Ketika menghadap ke arah Pantai Bama saya agak bingung arah, ketika menghadap ke pantai Ardy mengajak untuk menyusuri pantai di sebelah kiri dari Pantai Bama, Setelah berjalan setidaknya 5 menit melewati sedikit semak-semak terdapat kawasan pantai yang sepi tanpa ada pengunjung, kecuali kami berdua (terasa punya pantai pribadi), tidak berhenti dari sana. Kami lanjut berjalan dan memutuskan untuk berhenti di bawah pohon yang terdapat ayunan.

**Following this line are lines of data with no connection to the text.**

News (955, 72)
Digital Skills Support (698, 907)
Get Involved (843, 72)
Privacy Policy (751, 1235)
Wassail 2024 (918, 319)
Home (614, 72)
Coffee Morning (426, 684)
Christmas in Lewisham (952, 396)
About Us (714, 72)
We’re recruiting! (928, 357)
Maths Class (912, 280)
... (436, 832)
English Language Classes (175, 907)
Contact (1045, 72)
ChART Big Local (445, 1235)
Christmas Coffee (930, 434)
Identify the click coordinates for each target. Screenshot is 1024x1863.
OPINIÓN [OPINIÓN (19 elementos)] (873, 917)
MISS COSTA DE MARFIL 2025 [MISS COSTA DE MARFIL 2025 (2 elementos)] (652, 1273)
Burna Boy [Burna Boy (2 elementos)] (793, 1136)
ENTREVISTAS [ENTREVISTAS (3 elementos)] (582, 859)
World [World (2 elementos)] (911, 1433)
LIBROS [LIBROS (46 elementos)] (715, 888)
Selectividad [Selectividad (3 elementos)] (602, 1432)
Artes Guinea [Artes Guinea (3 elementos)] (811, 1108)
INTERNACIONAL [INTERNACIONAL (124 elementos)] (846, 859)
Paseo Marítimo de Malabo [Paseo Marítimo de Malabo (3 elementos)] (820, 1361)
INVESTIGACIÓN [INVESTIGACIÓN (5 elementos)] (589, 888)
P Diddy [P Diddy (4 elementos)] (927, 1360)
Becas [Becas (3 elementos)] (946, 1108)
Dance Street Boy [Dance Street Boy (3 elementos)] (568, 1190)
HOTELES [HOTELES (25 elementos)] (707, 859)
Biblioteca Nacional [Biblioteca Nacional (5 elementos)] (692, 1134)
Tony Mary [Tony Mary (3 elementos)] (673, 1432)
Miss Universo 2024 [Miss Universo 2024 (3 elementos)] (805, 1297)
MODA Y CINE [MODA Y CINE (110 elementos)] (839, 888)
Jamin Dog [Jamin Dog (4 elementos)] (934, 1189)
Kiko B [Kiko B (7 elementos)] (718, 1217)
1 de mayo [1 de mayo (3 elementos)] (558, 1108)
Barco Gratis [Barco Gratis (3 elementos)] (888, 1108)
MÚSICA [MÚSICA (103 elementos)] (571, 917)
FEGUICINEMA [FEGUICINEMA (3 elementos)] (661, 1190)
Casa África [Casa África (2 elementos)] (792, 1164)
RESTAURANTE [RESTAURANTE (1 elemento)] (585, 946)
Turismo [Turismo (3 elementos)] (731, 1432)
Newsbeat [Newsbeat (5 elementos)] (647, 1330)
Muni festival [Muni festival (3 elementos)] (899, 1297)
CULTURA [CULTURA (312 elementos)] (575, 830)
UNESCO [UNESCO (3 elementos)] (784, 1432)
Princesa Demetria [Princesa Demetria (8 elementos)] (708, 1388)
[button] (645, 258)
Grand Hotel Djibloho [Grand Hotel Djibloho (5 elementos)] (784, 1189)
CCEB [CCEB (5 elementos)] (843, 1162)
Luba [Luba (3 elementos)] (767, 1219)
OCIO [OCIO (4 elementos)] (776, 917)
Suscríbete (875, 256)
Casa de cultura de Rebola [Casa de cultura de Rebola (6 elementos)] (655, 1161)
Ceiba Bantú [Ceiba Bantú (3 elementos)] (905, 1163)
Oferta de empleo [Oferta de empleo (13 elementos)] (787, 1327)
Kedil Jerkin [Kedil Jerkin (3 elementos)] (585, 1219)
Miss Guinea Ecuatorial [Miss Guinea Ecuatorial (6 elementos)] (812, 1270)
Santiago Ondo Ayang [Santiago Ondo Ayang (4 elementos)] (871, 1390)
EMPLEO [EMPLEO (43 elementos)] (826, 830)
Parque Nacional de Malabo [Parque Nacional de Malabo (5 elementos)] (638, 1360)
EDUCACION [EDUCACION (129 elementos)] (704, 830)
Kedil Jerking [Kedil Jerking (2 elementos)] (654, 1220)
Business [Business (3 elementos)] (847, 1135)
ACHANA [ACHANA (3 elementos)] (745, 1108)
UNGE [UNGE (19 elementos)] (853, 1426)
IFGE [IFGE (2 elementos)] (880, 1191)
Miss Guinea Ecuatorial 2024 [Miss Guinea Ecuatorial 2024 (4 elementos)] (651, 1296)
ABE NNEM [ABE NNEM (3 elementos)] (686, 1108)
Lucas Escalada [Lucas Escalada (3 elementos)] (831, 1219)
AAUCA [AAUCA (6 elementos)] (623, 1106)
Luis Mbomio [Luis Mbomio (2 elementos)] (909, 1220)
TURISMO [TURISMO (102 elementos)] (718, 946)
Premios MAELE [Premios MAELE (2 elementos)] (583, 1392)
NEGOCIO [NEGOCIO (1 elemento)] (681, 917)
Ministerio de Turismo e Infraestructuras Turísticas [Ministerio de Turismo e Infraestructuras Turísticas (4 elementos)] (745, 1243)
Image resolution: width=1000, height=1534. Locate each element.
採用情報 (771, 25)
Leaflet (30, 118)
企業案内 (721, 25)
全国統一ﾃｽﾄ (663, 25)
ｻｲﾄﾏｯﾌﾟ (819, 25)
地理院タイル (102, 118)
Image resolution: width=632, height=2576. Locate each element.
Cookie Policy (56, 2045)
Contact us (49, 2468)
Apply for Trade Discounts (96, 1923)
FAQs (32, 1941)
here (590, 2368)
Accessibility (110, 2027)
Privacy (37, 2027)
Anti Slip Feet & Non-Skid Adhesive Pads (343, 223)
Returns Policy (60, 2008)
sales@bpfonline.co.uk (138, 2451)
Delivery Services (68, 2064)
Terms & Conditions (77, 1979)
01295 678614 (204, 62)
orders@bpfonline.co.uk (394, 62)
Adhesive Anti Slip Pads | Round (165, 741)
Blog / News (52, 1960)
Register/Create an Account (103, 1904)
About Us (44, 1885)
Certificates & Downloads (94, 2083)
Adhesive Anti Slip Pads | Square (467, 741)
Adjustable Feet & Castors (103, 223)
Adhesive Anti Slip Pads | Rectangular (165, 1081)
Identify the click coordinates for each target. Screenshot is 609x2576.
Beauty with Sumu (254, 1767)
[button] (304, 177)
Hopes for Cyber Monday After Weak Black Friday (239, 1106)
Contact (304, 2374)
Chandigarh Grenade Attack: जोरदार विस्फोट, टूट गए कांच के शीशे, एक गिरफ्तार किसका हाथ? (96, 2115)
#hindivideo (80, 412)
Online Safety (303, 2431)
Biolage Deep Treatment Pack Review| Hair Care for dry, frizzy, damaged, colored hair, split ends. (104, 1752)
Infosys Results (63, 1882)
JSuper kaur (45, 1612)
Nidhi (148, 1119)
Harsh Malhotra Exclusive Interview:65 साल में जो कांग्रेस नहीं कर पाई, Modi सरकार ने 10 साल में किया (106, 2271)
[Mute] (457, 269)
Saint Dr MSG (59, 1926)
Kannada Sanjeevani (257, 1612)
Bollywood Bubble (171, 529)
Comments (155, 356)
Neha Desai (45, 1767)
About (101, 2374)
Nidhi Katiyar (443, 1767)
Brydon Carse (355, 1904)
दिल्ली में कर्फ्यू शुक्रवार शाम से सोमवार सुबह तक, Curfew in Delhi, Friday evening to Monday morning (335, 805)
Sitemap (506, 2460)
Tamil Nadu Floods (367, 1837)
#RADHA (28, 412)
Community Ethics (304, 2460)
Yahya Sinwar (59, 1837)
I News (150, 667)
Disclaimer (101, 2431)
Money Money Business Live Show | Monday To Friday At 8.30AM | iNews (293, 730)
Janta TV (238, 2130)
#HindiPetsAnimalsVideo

Acara susur pantai selesai, kami tidak melewatkan untuk berkunjung ke Dermaga Mangrove Baluran, sampai di Dermaga, kami berdua malah asik bercerita apa saja, dari kejauhan nampak kapal melintas menjauh dari daratan dan sepanjang kami hanyut oleh obrolan kapal tersebut semakin kecil, kecil, lalu menghilang, hal itu sekaligus sebagai penanda berakhirnya berhentinya perjalanan saya kali ini. (perjalanan tidak pernah berakhir, perjalanan akan berhenti, jika sang pejalan memaksanya untuk berhenti, dan melanjutkannya di waktu yang lain).
Dalam suara angin yang ramai, saya bertanya kepada diri saya sendiri, apa mungkin jika tidak karena kegagalan perjalanan tahun lalu, akankah perjalanan indah seperti saat ini akan terjadi? Berjalannya kami dari dermaga, saya lantas berpikir. Manusia memang punya rencana, tapi Pencipta punya seribu cara untuk mewujudkan rencana yang lebih indah, tentu saja tanpa disadari oleh makhluk-Nya. Tak henti-hentinya saya bersyukur. Saya kembali bertanya kepada diri sendiri, apakah kegagalan itu selalu gelap? (Iya benar, kegagalan memang gelap). Sambil duduk di atas motor, yang membawa saya melintasi Kota Banyuwangi, kepala saya menghadap ke atas melihat langit, hari ini sudah malam. (Benar) Kegagalan itu gelap, sama seperti malam, dan gelapnya malam sama menakutkannya. Tapi malam yang gelap dan menakutkan juga menampilkan warna-warni bintang dan terangnya bulan yang selalu menemani perjalanan saya. Hari ini saya telah mencuri mimpi kawan saya. Seketika malam itu teringat kutipan dari film Mr Robot yang beberapa hari lalu saya tonton: semua permulaan itu sulit, memulai itu mudah, dan melakukannya adalah seni.